[[ MATERIAL SUPPLIED, beginning ]]

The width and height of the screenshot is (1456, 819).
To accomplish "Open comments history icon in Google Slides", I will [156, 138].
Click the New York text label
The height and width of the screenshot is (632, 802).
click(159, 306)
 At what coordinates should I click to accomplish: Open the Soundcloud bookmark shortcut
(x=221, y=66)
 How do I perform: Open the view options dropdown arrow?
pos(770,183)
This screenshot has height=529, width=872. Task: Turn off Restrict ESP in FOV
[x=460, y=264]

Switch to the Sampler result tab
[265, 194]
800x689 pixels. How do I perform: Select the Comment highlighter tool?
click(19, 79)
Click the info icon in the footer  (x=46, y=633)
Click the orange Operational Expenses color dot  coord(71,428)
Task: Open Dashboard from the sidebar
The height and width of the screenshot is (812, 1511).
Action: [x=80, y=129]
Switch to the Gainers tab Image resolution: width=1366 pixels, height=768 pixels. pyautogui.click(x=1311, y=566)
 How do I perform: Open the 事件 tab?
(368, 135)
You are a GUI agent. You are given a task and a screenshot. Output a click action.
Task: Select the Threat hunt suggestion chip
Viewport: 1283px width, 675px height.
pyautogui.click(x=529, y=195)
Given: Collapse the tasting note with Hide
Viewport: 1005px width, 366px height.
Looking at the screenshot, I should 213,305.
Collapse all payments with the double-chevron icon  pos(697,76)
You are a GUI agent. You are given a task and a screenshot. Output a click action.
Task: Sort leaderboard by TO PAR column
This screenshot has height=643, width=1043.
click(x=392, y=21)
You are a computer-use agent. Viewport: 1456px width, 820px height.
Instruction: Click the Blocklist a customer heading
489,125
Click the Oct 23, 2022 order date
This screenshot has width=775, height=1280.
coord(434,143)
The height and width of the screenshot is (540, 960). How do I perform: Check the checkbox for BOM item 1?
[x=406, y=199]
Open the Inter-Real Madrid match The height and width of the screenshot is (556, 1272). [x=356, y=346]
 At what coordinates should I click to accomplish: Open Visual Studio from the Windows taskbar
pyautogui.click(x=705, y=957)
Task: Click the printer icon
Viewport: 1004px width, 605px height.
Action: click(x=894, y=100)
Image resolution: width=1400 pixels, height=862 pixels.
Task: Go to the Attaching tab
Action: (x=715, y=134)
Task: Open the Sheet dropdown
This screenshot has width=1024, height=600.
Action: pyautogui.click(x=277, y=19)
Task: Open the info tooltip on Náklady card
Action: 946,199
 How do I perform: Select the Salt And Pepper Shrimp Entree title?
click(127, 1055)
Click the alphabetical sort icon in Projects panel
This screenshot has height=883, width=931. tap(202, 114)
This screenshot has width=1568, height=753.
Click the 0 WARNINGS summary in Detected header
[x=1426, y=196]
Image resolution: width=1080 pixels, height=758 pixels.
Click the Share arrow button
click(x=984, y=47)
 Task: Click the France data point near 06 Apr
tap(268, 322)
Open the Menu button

[[ MATERIAL SUPPLIED, end ]]

- TASK PROMPT: I need all of the records above retyped exactly, please.

- RESULT:
The width and height of the screenshot is (1456, 819).
To accomplish "Open comments history icon in Google Slides", I will [156, 138].
Click the New York text label
The height and width of the screenshot is (632, 802).
click(159, 306)
 At what coordinates should I click to accomplish: Open the Soundcloud bookmark shortcut
(x=221, y=66)
 How do I perform: Open the view options dropdown arrow?
pos(770,183)
This screenshot has height=529, width=872. Task: Turn off Restrict ESP in FOV
[x=460, y=264]

Switch to the Sampler result tab
[265, 194]
800x689 pixels. How do I perform: Select the Comment highlighter tool?
click(19, 79)
Click the info icon in the footer  (x=46, y=633)
Click the orange Operational Expenses color dot  coord(71,428)
Task: Open Dashboard from the sidebar
The height and width of the screenshot is (812, 1511).
Action: [x=80, y=129]
Switch to the Gainers tab Image resolution: width=1366 pixels, height=768 pixels. pyautogui.click(x=1311, y=566)
 How do I perform: Open the 事件 tab?
(368, 135)
You are a GUI agent. You are given a task and a screenshot. Output a click action.
Task: Select the Threat hunt suggestion chip
Viewport: 1283px width, 675px height.
pyautogui.click(x=529, y=195)
Given: Collapse the tasting note with Hide
Viewport: 1005px width, 366px height.
Looking at the screenshot, I should 213,305.
Collapse all payments with the double-chevron icon  pos(697,76)
You are a GUI agent. You are given a task and a screenshot. Output a click action.
Task: Sort leaderboard by TO PAR column
This screenshot has height=643, width=1043.
click(x=392, y=21)
You are a computer-use agent. Viewport: 1456px width, 820px height.
Instruction: Click the Blocklist a customer heading
489,125
Click the Oct 23, 2022 order date
This screenshot has width=775, height=1280.
coord(434,143)
The height and width of the screenshot is (540, 960). How do I perform: Check the checkbox for BOM item 1?
[x=406, y=199]
Open the Inter-Real Madrid match The height and width of the screenshot is (556, 1272). [x=356, y=346]
 At what coordinates should I click to accomplish: Open Visual Studio from the Windows taskbar
pyautogui.click(x=705, y=957)
Task: Click the printer icon
Viewport: 1004px width, 605px height.
Action: click(x=894, y=100)
Image resolution: width=1400 pixels, height=862 pixels.
Task: Go to the Attaching tab
Action: (x=715, y=134)
Task: Open the Sheet dropdown
This screenshot has width=1024, height=600.
Action: pyautogui.click(x=277, y=19)
Task: Open the info tooltip on Náklady card
Action: 946,199
 How do I perform: Select the Salt And Pepper Shrimp Entree title?
click(127, 1055)
Click the alphabetical sort icon in Projects panel
This screenshot has height=883, width=931. tap(202, 114)
This screenshot has width=1568, height=753.
Click the 0 WARNINGS summary in Detected header
[x=1426, y=196]
Image resolution: width=1080 pixels, height=758 pixels.
Click the Share arrow button
click(x=984, y=47)
 Task: Click the France data point near 06 Apr
tap(268, 322)
Open the Menu button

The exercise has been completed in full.